Encontramos endecasílabos (ah, ese secreto pasado de poeta): "La vida es una tarde de domingo"; hallazgos: "Vivir es ver llover", "Leopardi, cuya tristeza me proporciona tanta dicha", "Sigo creyendo que la patria de los libros es la intemperie"; aforismos o sentencias: "La fe en nuestro tiempo se resume en un axioma: no hay nada en que creer.", "Cualquiera de nosotros ha conocido a un hombre dedicado a defenderse de la desgracia futura.", "Me gustaría pensar que la corrección es un preámbulo del acierto", "Más vale no rebatir al necio."... Son sólo ejemplos. 
Destacaría muchas más cosas, pero me conformo con señalar artículos como "Epístola moral a Andrés", donde alude a su "vocación literaria" y a la tentación de dejar la crítica "de urgencia": "Al cabo, prefiero leer a Emily Dickinson a escribir sobre Robayna."; "Mariposas en la cabeza", donde se hace eco de la muerte del poeta venezolano Eugenio Montejo con unas palabras que hago mías: "Amo a este autor por la intensidad y maestría de sus poemas difíciles de escribir y fáciles de leer..."; "¿Qué fue de Sabino Ordás?" donde evoca al grupo Claraboya y la lucha de sus componentes: Aparicio, Mateo y Merino, "marxistas de secano" (Carnero dixit), contra el desembarco novísimo; "Vida en provincias" y el ya citado "De viajes y ruinas" (a partir de cierta edad, se viaja "para confirmar lo que se sabe", "Para diario, prefiero la costumbre"); "Notas a pie de página"; "La gata y los libros"; "La sonrisa y la boca"; "Misericordia" (uno de los mejores), "Herratas" (he creído localizar una muy graciosa en la página 114; "autora (sic) boreal")...
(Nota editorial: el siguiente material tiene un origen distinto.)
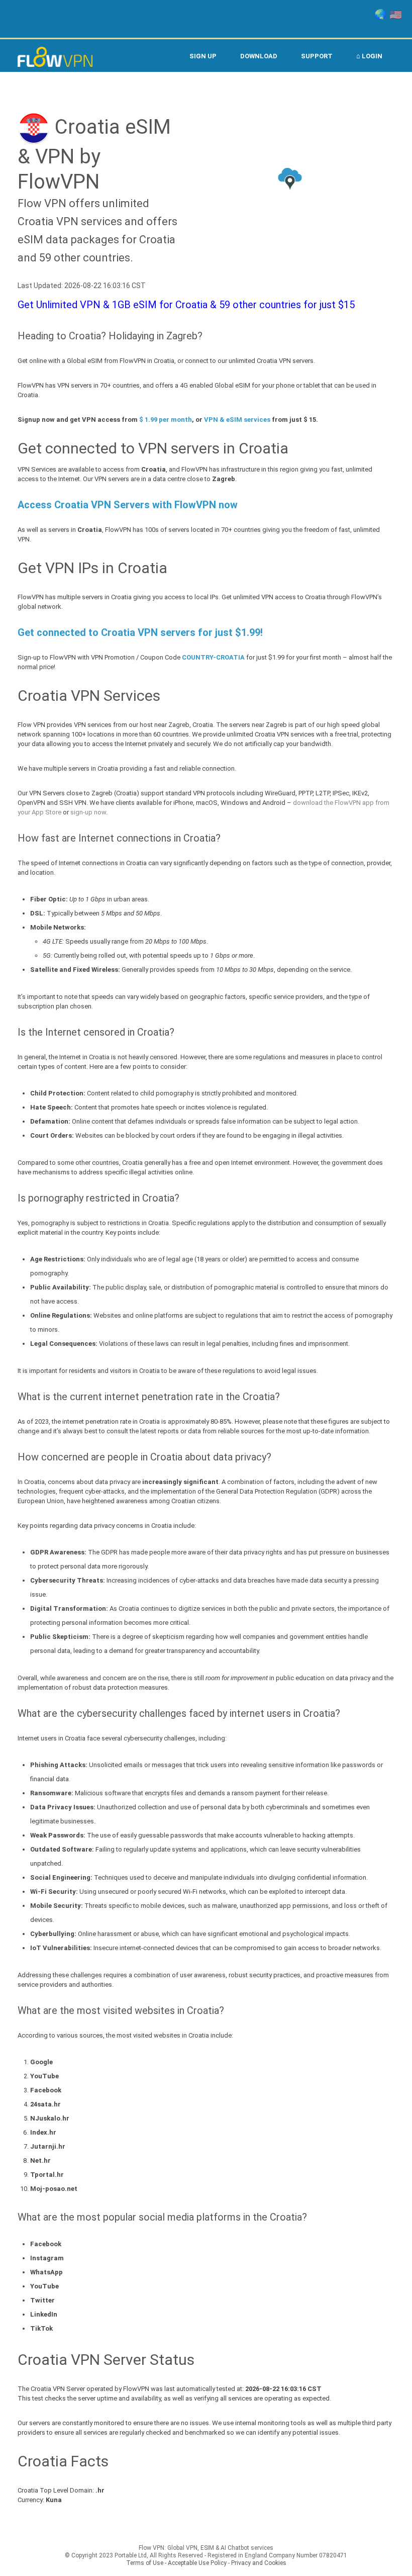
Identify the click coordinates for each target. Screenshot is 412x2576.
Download (258, 56)
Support (317, 56)
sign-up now (88, 812)
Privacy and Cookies (258, 2562)
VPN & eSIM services (237, 419)
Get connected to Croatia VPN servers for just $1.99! (140, 632)
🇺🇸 (395, 15)
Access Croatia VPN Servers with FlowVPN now (128, 505)
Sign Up (203, 56)
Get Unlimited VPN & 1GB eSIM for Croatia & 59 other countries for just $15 (186, 305)
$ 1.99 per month (165, 419)
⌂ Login (369, 56)
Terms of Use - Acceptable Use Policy (176, 2562)
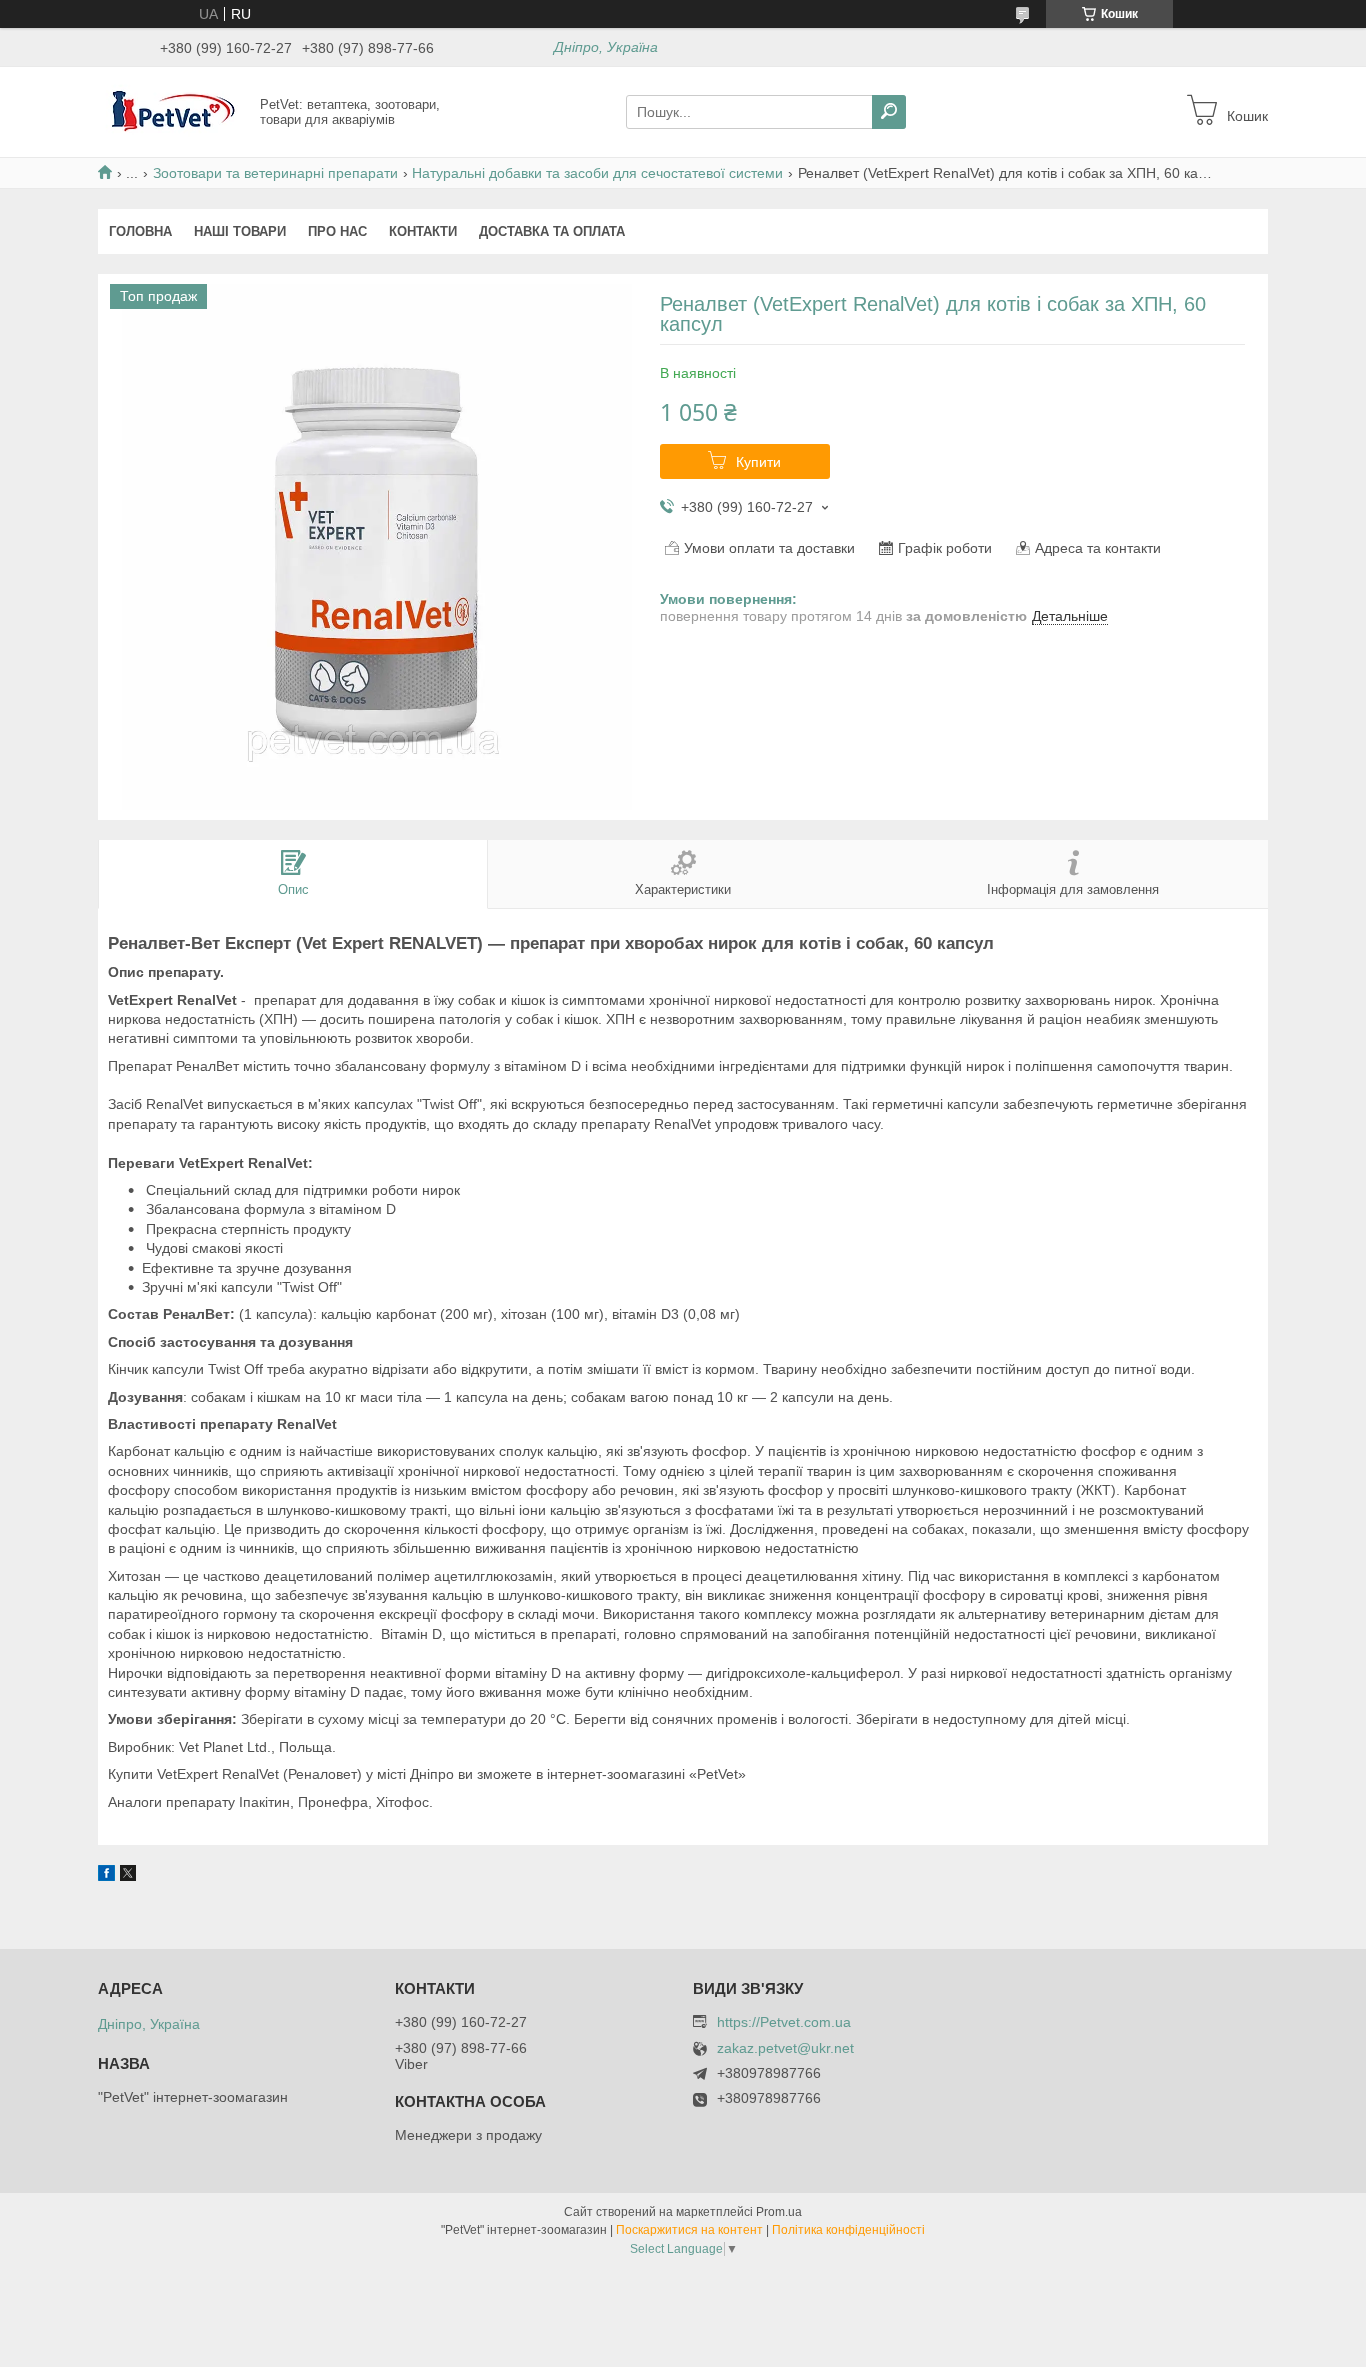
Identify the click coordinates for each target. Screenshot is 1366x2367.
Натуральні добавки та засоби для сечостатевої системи (597, 173)
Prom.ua (779, 2212)
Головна (140, 231)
Coincido con él en la manía por las "infancias ajenas", tan prescindibles casi siempre en las memorias (y digo "casi" porque aún estoy deslumbrado con la que narra Kathleen Raine en Adiós, prados felices), aunque la suya, que acabó con su marcha a un internado salmantino, quedé perfectamente contada en "Una vida de estreno".
Dice, en fin, PdeP que ha descubierto "dos rasgos de la edad venerable": "regresar al lugar donde nací" (la nunca nombrada villa de Ledesma, a orillas del Tormes) y "releer los libros que me hicieron feliz". A uno le gustaría que eso no le impidiera seguir escribiendo monólogos. Hemos disfrutado mucho con las reflexiones de este "pobre filósofo de jardín", como se llama a sí mismo; las de un estoico en su "escualida juventud" que devino epicúreo en su "oronda madurez". No deja de ser "un espacio de silencio" en medio del ruido. Será que a uno también le gusta "el trato con personas que no dan voces".